### [What needs to be done]
Leaving out all pictures, retype the records exactly.

### [Recorded information]
··········

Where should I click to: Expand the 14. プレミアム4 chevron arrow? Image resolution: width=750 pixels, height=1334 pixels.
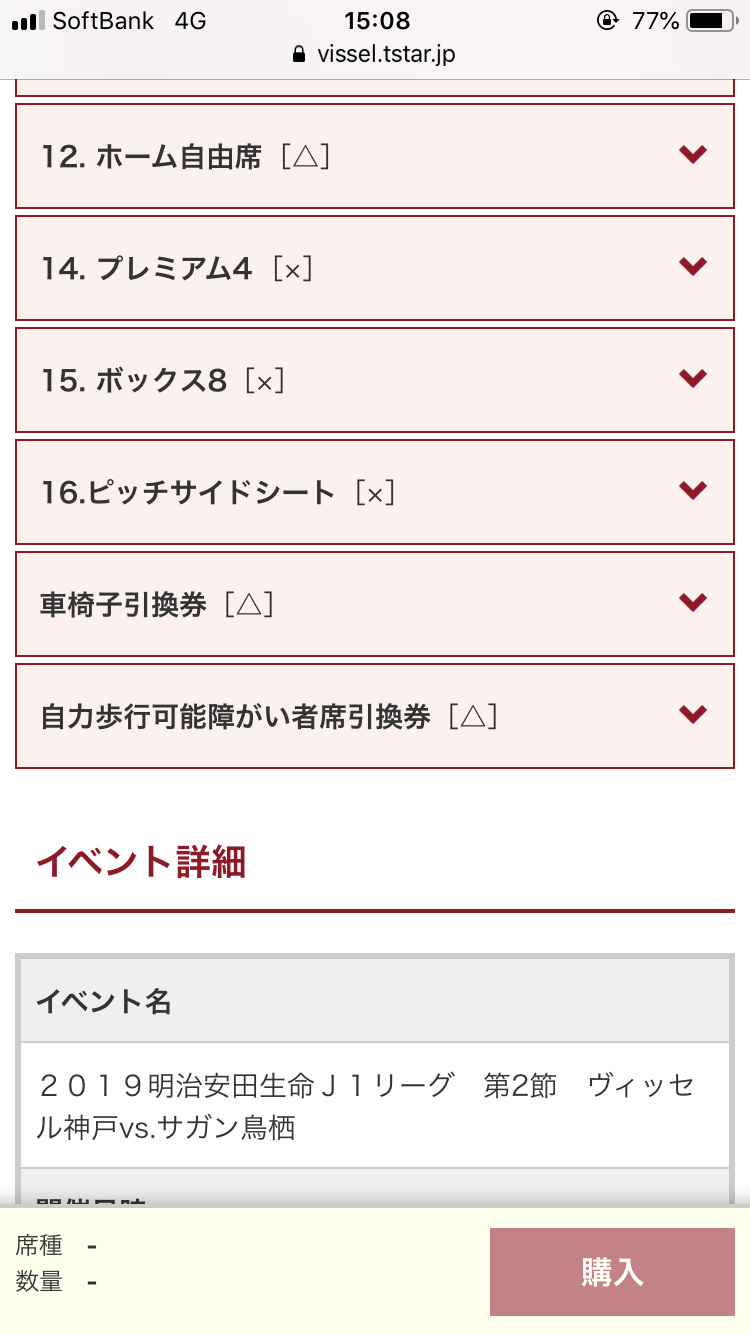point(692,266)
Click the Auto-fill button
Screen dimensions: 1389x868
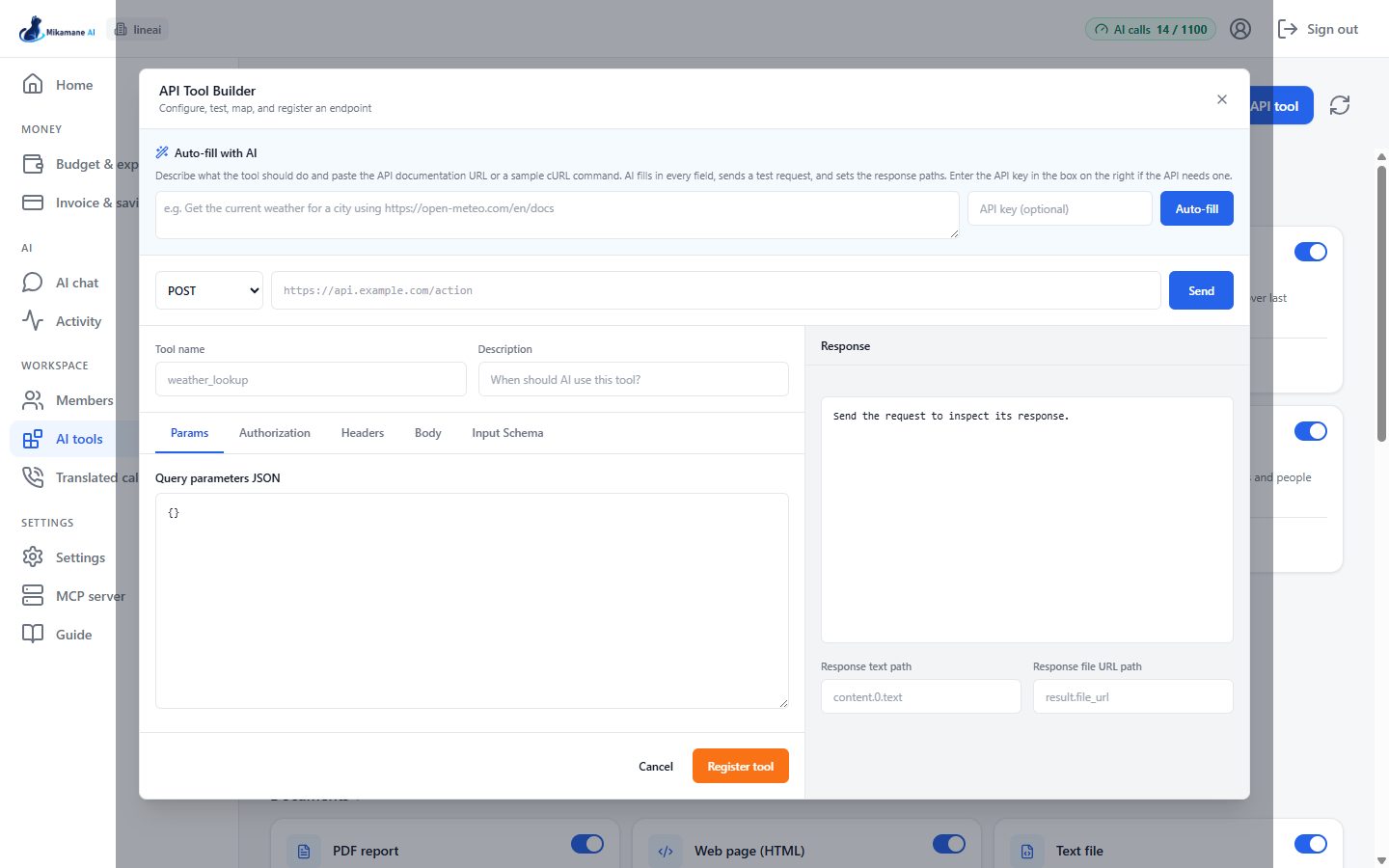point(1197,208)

··········

### [Result]
Where should I click to: Expand the 14. プレミアム4 chevron arrow? Image resolution: width=750 pixels, height=1334 pixels.
point(692,266)
Click the Auto-fill button
Screen dimensions: 1389x868
point(1197,208)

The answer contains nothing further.